(WORK ITEM):
Once the line containing "Image resolution: width=700" is found, please set it down along with each following line, exactly, to the end of the material.

◆ ◆ ◆ ◆ ◆ ◆ ◆

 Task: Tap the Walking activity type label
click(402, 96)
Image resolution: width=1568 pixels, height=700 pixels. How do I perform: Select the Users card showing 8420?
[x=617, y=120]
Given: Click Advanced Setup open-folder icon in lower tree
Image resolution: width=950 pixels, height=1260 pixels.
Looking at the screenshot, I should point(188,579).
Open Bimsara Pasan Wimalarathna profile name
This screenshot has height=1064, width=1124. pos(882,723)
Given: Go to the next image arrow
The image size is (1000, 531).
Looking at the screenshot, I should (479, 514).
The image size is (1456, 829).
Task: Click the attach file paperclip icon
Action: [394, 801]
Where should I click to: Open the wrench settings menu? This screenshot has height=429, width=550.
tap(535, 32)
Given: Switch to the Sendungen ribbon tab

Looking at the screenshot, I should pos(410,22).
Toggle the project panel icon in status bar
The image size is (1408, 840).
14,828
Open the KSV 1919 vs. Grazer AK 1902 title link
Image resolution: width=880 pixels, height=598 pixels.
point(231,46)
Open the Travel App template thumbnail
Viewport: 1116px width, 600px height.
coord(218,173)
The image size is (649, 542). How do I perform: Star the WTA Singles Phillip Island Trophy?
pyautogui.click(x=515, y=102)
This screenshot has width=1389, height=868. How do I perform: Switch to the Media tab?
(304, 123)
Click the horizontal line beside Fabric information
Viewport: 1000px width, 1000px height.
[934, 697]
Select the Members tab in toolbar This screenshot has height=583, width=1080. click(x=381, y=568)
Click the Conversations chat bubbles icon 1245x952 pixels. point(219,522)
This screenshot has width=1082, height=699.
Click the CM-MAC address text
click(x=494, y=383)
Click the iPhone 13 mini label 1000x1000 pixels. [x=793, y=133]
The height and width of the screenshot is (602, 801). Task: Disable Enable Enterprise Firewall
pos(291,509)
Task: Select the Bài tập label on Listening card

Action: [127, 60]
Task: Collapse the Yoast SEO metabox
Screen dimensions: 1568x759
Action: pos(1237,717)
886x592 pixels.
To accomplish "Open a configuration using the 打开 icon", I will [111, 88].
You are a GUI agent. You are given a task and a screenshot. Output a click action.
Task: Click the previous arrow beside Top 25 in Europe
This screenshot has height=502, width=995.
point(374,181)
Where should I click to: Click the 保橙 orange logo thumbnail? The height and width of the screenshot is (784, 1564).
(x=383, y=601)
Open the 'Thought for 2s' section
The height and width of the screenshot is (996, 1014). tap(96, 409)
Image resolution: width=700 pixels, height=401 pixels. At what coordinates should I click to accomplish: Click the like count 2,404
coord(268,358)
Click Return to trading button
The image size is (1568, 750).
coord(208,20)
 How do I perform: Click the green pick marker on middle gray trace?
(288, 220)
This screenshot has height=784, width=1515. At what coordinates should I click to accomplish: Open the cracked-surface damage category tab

◆ ◆ ◆ ◆ ◆ ◆ ◆

(COMPLETED TASK):
Image resolution: width=700 pixels, height=401 pixels. At what coordinates should I click to accomplish: Click the like count 2,404
coord(268,358)
Click Return to trading button
The image size is (1568, 750).
coord(208,20)
 How do I perform: Click the green pick marker on middle gray trace?
(288, 220)
This screenshot has height=784, width=1515. At what coordinates should I click to accomplish: Open the cracked-surface damage category tab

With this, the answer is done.